Cross-validating causal discovery via Leave-One-Variable-Out

Daniela Schkoda,Philipp Faller,Patrick Blöbaum,Dominik Janzing
2024-11-08
Abstract:We propose a new approach to falsify causal discovery algorithms without ground truth, which is based on testing the causal model on a pair of variables that has been dropped when learning the causal model. To this end, we use the "Leave-One-Variable-Out (LOVO)" prediction where $Y$ is inferred from $X$ without any joint observations of $X$ and $Y$, given only training data from $X,Z_1,\dots,Z_k$ and from $Z_1,\dots,Z_k,Y$. We demonstrate that causal models on the two subsets, in the form of Acyclic Directed Mixed Graphs (ADMGs), often entail conclusions on the dependencies between $X$ and $Y$, enabling this type of prediction. The prediction error can then be estimated since the joint distribution $P(X, Y)$ is assumed to be available, and $X$ and $Y$ have only been omitted for the purpose of falsification.
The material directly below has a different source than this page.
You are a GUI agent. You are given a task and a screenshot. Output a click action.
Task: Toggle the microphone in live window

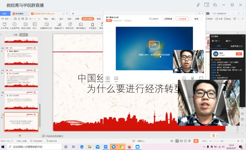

After presenting this graphical method, which is applicable to general causal discovery algorithms, we illustrate how to construct a LOVO predictor tailored towards algorithms relying on specific a priori assumptions, such as linear additive noise models. Simulations indicate that the LOVO prediction error is indeed correlated with the accuracy of the causal outputs, affirming the method's effectiveness.
Machine Learning,Methodology
What problem does this paper attempt to address?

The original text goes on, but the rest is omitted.